Film has a remarkable ability to speak and connect to people of every age and background. Film can point out social problems, sometimes even offer possible solutions for these problems, but above all, show many different realities of human lives that we cannot experience on our own but only through cinema. Cinema —a window into the world— teaches us to understand our neighbours’ culture, society and living reality.

What does a ‘culture of solidarity’ mean to you?

It means supporting each other, building bridges, and sticking together in all these needs that we are currently experiencing. We as SOFA want to make our contribution to this to set accents for a culture of solidarity among all our participants. We believe that art and culture – in time of war – is the only solution to bring people on both sides closer to each other.

Tell us about something that inspires you.

The project of our SOFA-Alumna of 2020, Irena Gruzka-Rozbicka, inspired us very much.
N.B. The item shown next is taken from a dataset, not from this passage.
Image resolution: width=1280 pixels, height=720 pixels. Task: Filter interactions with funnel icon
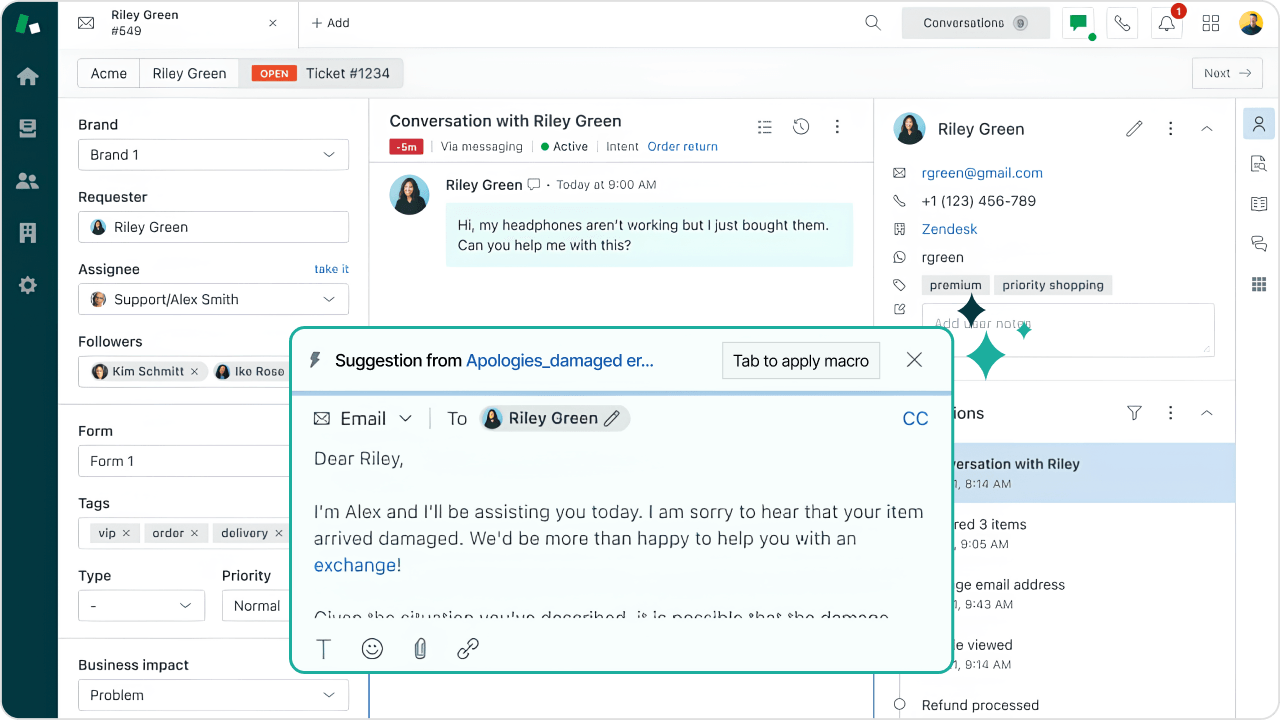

Together with Oliver Zenglein, the founder of Crew United, they immediately followed the Russian invasion of Ukraine and launched Filmmakers for Ukraine, an information hub managed by an independent group of committed volunteers, including representatives of professional associations, institutions, and numerous colleagues in the film industry. The platform has been providing information (regarding accommodation, work opportunities, paid training possibilities, legal assistance, work, education, etc.) and assisting with transportation to support those affected by the war. It pays particular attention to the needs of the country’s film community alongside the needs of diverse people from socially marginalised groups.

There are many other implemented projects with innovative approaches realised thanks to SOFA that inspire us and prove that our mission has meaning – especially in the current European crisis. All our selected Alumni inspire us with their innovative projects that have ambitions to make changes, and create gap-filling and sustainable infrastructural job opportunities within the film-audiovisual industry. Realised success stories are an ongoing inspiration for us to continue our hard but very rewarding work.